Archive for August 2008

After a firing…

…I am usually pretty wiped out.  No exception this time, having just turned off the kiln, even though I fired a load of bisque for a studio mate.  13 1/2 hours for the firing, not much compared to my normal cycle, but maybe it’s the getting up real early, and trying to do two things at once, monitor the firing as well as your own work, that takes a toll.  So, Shelly, here’s hoping that the kiln gods are looking out for you!

I’ve got two kilns of my own to get out in the next seven days, readying for the Clothesline Art Show at the Memorial Art Gallery here in Rochester.  It’s the area’s biggest show, and the largest single fundraiser for the art museum.  Usually it’s non-stop talking with lots of artists and customers whom I haven’t seen in a good while.  Always enjoyable, and a bit different now  as for the past year and a half I have been serving on the show committee as the artist representative.  Perhaps soon I will write more on the perspective given by being on the other side of the ropes, so to speak.  These things are not easy to bring off!

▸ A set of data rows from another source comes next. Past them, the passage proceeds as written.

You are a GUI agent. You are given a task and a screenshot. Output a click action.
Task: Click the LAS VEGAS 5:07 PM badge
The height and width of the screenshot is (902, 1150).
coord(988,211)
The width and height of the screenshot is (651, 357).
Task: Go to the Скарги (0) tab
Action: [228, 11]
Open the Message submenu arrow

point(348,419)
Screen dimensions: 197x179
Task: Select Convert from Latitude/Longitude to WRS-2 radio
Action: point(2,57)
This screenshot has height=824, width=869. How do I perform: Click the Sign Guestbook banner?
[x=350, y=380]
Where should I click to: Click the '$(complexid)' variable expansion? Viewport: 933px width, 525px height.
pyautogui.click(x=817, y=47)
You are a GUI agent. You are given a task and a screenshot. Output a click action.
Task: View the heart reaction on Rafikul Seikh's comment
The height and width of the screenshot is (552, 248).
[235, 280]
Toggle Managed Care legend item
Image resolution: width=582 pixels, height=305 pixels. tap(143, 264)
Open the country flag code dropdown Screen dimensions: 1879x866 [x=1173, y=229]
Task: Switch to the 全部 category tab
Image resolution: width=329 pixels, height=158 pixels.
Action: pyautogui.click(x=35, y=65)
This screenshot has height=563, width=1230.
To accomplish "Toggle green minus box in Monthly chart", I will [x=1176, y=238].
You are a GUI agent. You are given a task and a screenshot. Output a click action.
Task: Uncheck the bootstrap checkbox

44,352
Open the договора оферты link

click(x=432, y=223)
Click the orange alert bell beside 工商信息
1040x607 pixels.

Speaking of different perspectives, it’s rather interesting to be in the position of running a studio of four potters, rather than just having my own place, as I have for the past 20 years.  I’ve shared space now for the past four years, with several individuals, but I’ve got a serious and seemingly long-lived group here right now, and it’s forced me to confront the fact that we all need and deserve our own space, as well as looking out for my own interests as the lease-holder.  There have been some interesting experiences over the past year, but I’m feeling like I’ve got a grip on things now.  This is also an interesting area to explore on the blog in the future, with names and actual events changed to protect the innocent!

Well, I’ve got sweat and dust all over, and it’s time to get clean and then to bed.  Anyone actually reading this thing?

Two weeks gone…

Well, I got back home yesterday after spending the better part of the last two weeks on the road.  I went out to the west coast to attend a nephew’s wedding, and then my family extended the trip with a stay on Monterey Bay to really have some face time and to continue the celebration of my parent’s 60th  wedding anniversary.  It was a great time, as we are all of an age where it is tough to find time to get everyone together, and distance can be a problem too.  So, we got to spend five days beach walking, card playing, trying our best to imitate the beach volleyball playing in the Olympics (ha!), and enjoying one nice meal together after another.  It was a fantastic time together, and much needed, as it had been a couple of years since I’d gotten away from the studio for any real vacation time.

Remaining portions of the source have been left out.